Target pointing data
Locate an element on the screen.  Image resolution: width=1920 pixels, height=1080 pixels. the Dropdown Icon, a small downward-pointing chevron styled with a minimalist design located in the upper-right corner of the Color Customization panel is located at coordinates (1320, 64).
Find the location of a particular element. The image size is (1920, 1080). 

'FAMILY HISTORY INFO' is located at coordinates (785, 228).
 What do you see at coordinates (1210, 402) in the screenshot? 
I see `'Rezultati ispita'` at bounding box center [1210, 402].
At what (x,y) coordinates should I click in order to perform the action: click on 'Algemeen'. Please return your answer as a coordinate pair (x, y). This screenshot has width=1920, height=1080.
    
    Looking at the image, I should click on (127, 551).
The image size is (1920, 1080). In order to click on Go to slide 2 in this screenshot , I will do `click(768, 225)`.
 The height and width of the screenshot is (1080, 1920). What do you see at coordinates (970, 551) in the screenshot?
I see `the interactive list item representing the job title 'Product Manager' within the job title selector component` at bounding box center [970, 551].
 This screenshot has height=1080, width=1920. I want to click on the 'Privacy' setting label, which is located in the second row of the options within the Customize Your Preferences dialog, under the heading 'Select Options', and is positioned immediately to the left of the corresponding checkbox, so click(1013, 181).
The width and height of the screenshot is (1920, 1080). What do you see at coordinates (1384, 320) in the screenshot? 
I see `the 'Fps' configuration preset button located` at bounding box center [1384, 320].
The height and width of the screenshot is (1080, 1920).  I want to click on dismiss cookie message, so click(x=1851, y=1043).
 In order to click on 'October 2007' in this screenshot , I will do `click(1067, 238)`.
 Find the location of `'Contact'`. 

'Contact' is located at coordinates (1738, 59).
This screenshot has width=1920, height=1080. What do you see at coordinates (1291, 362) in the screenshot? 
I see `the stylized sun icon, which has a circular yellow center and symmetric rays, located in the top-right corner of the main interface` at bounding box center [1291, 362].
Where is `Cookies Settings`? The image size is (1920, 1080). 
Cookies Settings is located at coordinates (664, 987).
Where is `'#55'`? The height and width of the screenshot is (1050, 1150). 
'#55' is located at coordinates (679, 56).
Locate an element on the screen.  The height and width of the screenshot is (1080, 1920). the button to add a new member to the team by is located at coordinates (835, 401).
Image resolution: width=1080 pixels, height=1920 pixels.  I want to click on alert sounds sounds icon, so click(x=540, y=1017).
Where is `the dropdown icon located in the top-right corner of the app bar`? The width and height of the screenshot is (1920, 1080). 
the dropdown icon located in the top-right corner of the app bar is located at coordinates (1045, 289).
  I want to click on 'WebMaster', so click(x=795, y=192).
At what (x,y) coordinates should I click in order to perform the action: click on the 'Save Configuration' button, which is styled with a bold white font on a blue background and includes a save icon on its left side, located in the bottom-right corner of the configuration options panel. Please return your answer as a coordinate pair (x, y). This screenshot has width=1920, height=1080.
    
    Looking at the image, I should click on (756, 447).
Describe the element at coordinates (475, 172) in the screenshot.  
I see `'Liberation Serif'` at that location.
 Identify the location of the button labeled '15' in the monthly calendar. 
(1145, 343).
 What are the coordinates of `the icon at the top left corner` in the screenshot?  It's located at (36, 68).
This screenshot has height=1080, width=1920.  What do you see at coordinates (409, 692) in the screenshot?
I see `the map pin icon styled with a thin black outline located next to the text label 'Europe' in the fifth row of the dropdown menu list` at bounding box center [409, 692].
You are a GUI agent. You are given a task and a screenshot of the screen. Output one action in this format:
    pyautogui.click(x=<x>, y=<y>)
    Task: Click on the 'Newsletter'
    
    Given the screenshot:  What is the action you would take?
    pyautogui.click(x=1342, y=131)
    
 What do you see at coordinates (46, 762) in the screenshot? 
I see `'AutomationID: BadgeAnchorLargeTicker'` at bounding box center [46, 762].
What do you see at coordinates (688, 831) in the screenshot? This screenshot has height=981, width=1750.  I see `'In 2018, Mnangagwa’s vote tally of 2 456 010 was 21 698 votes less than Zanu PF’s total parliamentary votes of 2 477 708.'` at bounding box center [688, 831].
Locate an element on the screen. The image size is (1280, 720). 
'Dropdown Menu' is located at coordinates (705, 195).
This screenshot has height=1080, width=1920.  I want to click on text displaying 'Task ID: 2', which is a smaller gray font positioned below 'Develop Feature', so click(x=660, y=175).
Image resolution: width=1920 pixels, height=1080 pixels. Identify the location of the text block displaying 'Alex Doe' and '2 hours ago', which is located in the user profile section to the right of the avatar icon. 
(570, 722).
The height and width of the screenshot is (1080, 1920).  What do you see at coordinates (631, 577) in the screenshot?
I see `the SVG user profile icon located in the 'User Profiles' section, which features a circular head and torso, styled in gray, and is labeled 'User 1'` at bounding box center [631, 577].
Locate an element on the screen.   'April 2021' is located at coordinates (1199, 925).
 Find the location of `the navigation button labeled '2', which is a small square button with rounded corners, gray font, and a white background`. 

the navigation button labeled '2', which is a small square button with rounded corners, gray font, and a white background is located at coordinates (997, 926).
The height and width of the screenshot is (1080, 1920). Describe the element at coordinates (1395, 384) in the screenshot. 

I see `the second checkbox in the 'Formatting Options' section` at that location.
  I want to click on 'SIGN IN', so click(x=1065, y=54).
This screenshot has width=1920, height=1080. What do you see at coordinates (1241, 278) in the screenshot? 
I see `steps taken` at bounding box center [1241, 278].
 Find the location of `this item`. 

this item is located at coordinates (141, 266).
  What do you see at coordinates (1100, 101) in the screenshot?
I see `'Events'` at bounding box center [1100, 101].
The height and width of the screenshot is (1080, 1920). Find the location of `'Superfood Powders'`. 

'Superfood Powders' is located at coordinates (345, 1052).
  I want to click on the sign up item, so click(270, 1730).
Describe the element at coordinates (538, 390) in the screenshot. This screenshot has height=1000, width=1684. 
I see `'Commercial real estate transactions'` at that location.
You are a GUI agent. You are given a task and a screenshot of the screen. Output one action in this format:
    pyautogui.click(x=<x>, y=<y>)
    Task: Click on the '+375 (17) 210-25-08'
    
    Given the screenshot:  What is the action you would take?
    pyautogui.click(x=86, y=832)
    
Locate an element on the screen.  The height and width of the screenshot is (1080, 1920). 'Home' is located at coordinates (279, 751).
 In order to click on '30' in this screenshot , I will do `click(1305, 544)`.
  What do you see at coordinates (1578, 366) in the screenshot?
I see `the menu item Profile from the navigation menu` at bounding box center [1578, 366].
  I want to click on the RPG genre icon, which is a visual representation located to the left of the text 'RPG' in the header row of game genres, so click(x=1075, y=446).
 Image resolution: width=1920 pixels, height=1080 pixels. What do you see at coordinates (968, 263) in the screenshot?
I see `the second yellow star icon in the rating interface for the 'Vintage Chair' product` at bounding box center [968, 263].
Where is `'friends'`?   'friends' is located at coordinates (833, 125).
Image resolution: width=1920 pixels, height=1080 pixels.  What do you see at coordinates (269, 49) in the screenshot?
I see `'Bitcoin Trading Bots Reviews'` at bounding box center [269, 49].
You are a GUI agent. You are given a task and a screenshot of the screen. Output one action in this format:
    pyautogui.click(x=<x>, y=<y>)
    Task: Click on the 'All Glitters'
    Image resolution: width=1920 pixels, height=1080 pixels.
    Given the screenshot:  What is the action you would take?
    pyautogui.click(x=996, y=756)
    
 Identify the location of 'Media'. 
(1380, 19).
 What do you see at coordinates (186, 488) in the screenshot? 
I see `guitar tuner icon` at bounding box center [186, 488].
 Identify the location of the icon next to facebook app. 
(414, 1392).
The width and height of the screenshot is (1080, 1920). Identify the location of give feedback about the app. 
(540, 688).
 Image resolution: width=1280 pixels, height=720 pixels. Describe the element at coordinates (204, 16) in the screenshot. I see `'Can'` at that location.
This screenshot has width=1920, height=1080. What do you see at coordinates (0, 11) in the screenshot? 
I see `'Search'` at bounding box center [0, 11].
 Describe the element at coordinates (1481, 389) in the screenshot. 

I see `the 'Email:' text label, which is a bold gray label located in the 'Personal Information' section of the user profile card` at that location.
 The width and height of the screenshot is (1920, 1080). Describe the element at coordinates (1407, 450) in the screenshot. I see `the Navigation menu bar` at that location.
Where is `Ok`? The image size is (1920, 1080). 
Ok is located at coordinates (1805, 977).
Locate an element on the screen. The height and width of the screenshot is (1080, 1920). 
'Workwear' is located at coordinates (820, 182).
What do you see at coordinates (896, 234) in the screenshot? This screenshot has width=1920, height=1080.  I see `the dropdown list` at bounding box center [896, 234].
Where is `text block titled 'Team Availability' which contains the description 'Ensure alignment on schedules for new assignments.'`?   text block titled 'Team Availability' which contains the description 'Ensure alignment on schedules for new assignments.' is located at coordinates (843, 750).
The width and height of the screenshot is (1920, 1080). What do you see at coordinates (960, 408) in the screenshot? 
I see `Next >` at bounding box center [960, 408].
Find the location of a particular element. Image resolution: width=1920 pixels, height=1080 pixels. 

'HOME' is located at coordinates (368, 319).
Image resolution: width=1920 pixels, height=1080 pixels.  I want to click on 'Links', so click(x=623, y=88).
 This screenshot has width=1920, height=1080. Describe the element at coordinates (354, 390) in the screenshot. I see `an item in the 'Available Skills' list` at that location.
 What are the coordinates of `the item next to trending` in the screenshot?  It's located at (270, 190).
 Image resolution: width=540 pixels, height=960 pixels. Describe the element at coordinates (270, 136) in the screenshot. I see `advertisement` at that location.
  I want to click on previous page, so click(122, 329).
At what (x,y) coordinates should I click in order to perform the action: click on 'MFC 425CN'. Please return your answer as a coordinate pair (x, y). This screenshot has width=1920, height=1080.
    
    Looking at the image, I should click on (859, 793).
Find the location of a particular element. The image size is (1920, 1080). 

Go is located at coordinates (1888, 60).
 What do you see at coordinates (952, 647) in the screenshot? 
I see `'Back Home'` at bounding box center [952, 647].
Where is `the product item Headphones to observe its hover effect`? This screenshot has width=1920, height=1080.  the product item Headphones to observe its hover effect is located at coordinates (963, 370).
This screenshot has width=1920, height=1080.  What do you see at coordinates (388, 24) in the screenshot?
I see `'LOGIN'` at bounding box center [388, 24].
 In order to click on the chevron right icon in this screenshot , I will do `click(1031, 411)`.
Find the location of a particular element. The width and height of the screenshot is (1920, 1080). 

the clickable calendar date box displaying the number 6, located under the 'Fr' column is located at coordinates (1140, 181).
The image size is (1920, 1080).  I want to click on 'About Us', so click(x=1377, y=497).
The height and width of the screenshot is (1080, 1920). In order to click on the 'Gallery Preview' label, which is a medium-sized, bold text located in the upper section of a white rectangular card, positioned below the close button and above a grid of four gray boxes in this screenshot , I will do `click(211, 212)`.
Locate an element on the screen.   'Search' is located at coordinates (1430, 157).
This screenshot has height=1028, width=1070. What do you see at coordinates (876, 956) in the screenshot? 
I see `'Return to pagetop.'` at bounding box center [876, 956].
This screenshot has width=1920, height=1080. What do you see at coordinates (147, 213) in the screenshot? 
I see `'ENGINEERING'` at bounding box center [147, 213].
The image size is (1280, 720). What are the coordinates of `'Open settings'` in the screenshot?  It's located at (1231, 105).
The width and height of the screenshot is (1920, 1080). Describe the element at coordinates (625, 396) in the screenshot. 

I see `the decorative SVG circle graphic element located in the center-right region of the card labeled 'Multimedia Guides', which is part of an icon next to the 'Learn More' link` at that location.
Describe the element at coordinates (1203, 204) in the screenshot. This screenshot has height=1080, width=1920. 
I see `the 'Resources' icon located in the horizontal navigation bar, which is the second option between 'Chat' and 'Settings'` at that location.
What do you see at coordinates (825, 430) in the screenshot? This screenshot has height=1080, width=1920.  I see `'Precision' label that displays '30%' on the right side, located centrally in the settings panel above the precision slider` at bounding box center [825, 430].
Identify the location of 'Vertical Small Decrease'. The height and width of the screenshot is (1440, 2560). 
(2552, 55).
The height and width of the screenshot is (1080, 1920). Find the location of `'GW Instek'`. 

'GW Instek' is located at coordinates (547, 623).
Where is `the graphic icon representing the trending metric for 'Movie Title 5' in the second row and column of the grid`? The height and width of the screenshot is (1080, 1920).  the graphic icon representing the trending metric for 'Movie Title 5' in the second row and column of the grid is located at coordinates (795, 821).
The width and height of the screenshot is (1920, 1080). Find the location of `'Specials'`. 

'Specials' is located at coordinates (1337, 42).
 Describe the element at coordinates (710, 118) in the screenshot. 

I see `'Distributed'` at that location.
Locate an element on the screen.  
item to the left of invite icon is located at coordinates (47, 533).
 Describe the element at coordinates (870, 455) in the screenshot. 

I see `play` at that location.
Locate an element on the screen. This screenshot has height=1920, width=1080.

-- SET EXERCISE --
Please copy the material word for word, beginning at the line that contains "What do you see at coordinates (1210, 402)" and stopping after the line that contains "so click(x=1851, y=1043).".

-- ANSWER TO THE PROBLEM --
 What do you see at coordinates (1210, 402) in the screenshot? 
I see `'Rezultati ispita'` at bounding box center [1210, 402].
At what (x,y) coordinates should I click in order to perform the action: click on 'Algemeen'. Please return your answer as a coordinate pair (x, y). This screenshot has width=1920, height=1080.
    
    Looking at the image, I should click on (127, 551).
The image size is (1920, 1080). In order to click on Go to slide 2 in this screenshot , I will do `click(768, 225)`.
 The height and width of the screenshot is (1080, 1920). What do you see at coordinates (970, 551) in the screenshot?
I see `the interactive list item representing the job title 'Product Manager' within the job title selector component` at bounding box center [970, 551].
 This screenshot has height=1080, width=1920. I want to click on the 'Privacy' setting label, which is located in the second row of the options within the Customize Your Preferences dialog, under the heading 'Select Options', and is positioned immediately to the left of the corresponding checkbox, so click(1013, 181).
The width and height of the screenshot is (1920, 1080). What do you see at coordinates (1384, 320) in the screenshot? 
I see `the 'Fps' configuration preset button located` at bounding box center [1384, 320].
The height and width of the screenshot is (1080, 1920).  I want to click on dismiss cookie message, so click(x=1851, y=1043).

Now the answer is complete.